| Domande |
[1] Rispondi alle domande seguenti sul testo sul tempo e la pandemia.
(a) A chi il testo attribuisce l'idea dell'accelerazione come tratto saliente della tarda modernità?
(b) A quali luoghi, per fortuna, non è stato dato l'ordine di fermarsi?
(c) Che cosa si è cancellato, secondo il testo, se non si sa dove si va?
[2] Prosegui il testo sul tempo e la pandemia dopo la sua ultima frase.

| Testo estratto |
%%

Forse ne siamo stati capaci, perché ne avevamo bisogno, di fermarci, per un po’, a riflettere. Avevamo bisogno di una cesura che separasse nettamente il passato dal presente e dal futuro. Avevamo bisogno di ricollocarci nel tempo. Eravamo rimasti troppo a lungo sedotti dal presente.

Credo che abbia ragione Hartmut Rosa quando parla dell’accelerazione come tratto saliente della tarda modernità. Accelerazione e presentificazione sono due facce della stessa realtà. Nell’accelerazione il passato e il futuro sono sempre più corti. Il passato è popolato di cose obsolete, superate, non più attuali. Il futuro è il luogo dei bisogni immediatamente soddisfabili, non ci sono gratificazioni differite ne mete lontane.

L’ordine di fermarci (per fortuna non l’hanno dato a ospedali e negozi di alimentari) ci ha consentito di guardare al passato, a quello che avevamo appena lasciato, anche forse con un po’ di nostalgia, e di guardare al futuro nell’aspettative che sarebbe stato diverso, migliore o probabilmente peggiore, ma forse anche con la consapevolezza che avremmo potuto fare qualcosa per renderlo diverso. Ci siamo, per così dire, riappropriati di una dimensione del tempo che la seduzione del presente ci aveva sottratto. Fermarsi a pensare. Sarebbe stato meglio farlo già prima, senza la brusca interruzione della pandemia. Ma forse non ci saremo riusciti, attratti da mille stimolazioni, per quanto effimere.

Prima, avevamo perso, in un certo senso, l’idea del viaggio, perché il viaggio è sempre una traiettoria, un da dove vieni e dove vai. Se non sai da dove vieni, perché hai cancellato la storia, e non sai dove vai, perché hai cancellato l’utopia, sei prigioniero del presente, anche se nel presente ti muovi in modo vorticoso e disordinato, oppure pedante e regolato.

Piuttosto, al presente della quotidianità operosa o anche noiosa subentra un presente di incertezza e di paura. Il distanziamento sociale e l’isolamento possono far riscoprire gli affetti familiari, ma anche la violenza domestica, possono favorire la ripresa di relazioni remote, ma anche guastare rapporti di lavoro o di amicizia, possono intaccare fiducia o rafforzare solidarietà. Riducendo i movimenti nello spazio, ridurremo le emissioni, riscopriremo il vicinato e assisteremo forse anche all’inasprimento della litigiosità nei condomini, saremo ad un tempo più isolati e più connessi.

%%

| Materiale mostrato |
%%

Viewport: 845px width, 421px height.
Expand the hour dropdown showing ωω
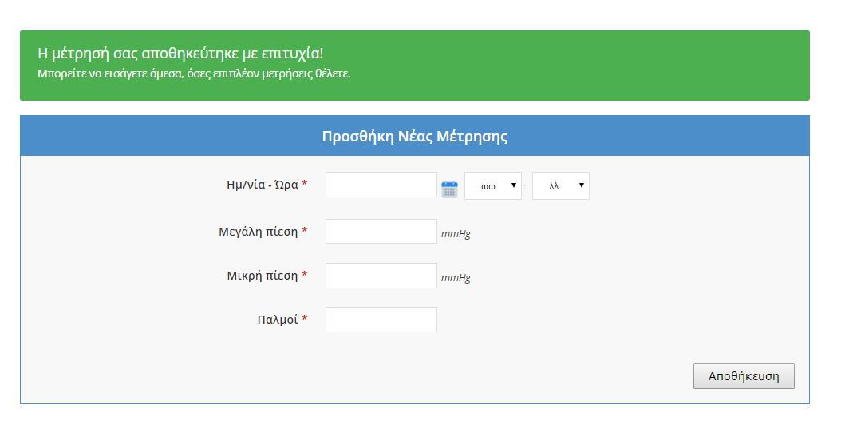(x=492, y=185)
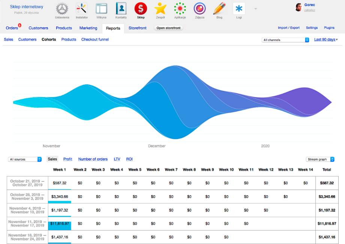Open the Import / Export link
Screen dimensions: 345x244
[288, 28]
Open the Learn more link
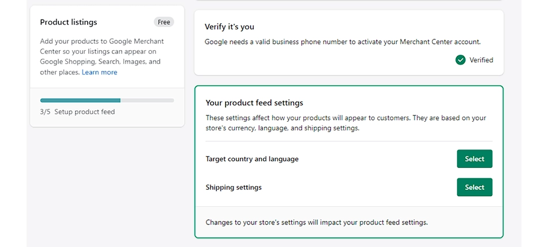The width and height of the screenshot is (548, 247). coord(99,72)
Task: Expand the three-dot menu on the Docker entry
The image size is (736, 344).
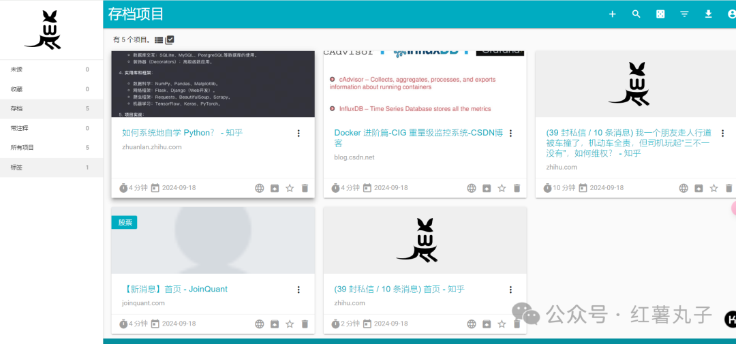Action: [x=510, y=134]
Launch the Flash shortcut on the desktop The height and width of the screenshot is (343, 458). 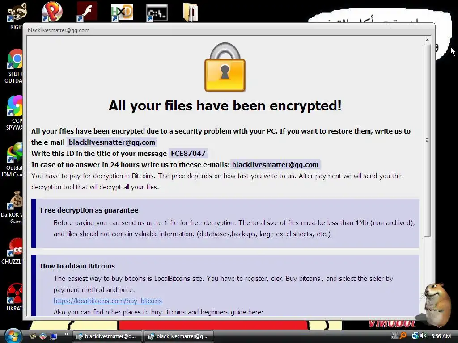[87, 12]
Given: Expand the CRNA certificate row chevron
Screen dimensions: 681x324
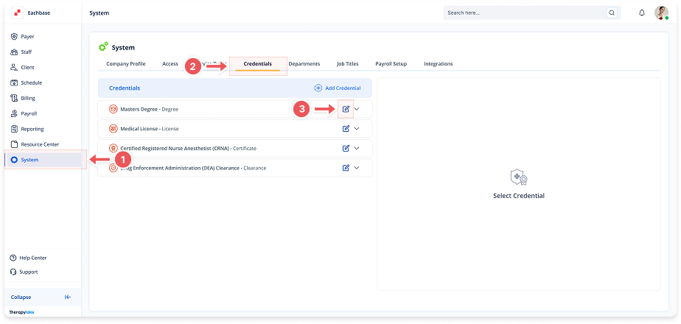Looking at the screenshot, I should pyautogui.click(x=357, y=148).
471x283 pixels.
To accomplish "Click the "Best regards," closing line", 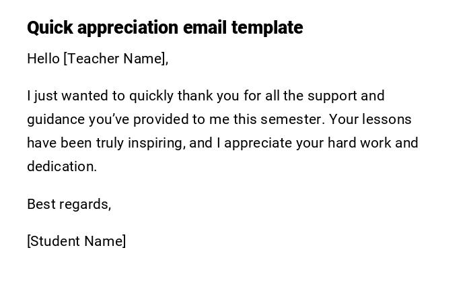I will [69, 204].
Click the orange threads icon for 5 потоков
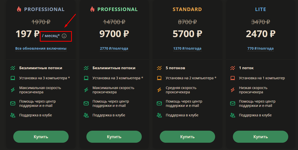This screenshot has height=150, width=298. click(x=159, y=68)
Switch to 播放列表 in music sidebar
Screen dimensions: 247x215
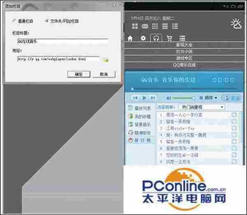coord(140,108)
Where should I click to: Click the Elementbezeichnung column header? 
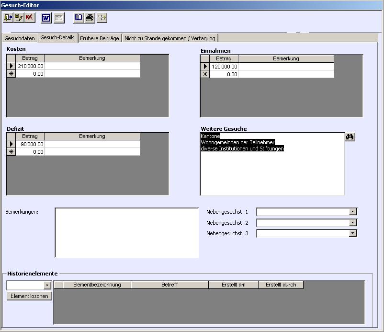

%%

| Risposte |
[1]
(a) A Hartmut Rosa.
(b) A ospedali e negozi di alimentari.
(c) L'utopia.

[2]
Anche a livello macro, l’emergenza può , come è effettivamente accaduto, condurre alla chiusura dei confini e al ritorno dei nazionalismi o alla consapevolezza di appartenere ad un’unica comunità umana. Lo si è visto in modo esemplare nel dilemma di fronte al quale è stata posta l’Unione Europea. La pandemia ha colpito tutti, sia pure con intensità e tempi leggermente diversi, ma soprattutto i suoi effetti di medio-lungo periodo rischiano di approfondire le differenze già esistenti tra Nord e Sud e tra Ovest ed Est. Se prevarrà il “si salvi chi può” da parte di ogni stato membro, una già fragile Unione rischia la disgregazione. E però la Banca Centrale Europea, il Parlamento Europeo e la Commissione hanno proposto una serie di interventi nel segno del rafforzamento della solidarietà e delle istituzioni. L’esito della lotta tra forze centrifughe e centripete è ancora incerto.

E’ proprio l’ambivalenza degli effetti, che l’evento inaudito e inatteso della pandemia può portare con sé, a farci capire anche che il futuro non è deterministicamente scontato e che gli esiti dipenderanno anche dalle nostre azioni, individuali e collettive e dalla capacità che avremo di costruire delle buone istituzioni.

Ecco, il lockdown ci ha riportato nella consapevolezza del tempo, della durata, del ciclo della vita, della successione delle generazioni. Non so se questa è una constatazione, oppure anche un auspicio. Spero che possa essere entrambe. Spero che questa “pausa” sia servita per farci capire che non possiamo più andare avanti sacrificando il futuro dei giovani per la sopravvivenza degli anziani, che non possiamo più accumulare debiti che le generazioni future dovranno pagare, che non possiamo più sprecare le risorse e distruggere l’ambiente di questo pianeta, che dobbiamo conservare la memoria se vogliamo costruire il futuro.

Non c’è dubbio che questi temi saranno al centro del Festival della Sociologia previsto a Narni nel mese di ottobre. Non avrebbe potuto essere altrimenti se la sociologia serve per orientarsi senza lasciarsi sedurre da un presente, senza memoria e senza futuro.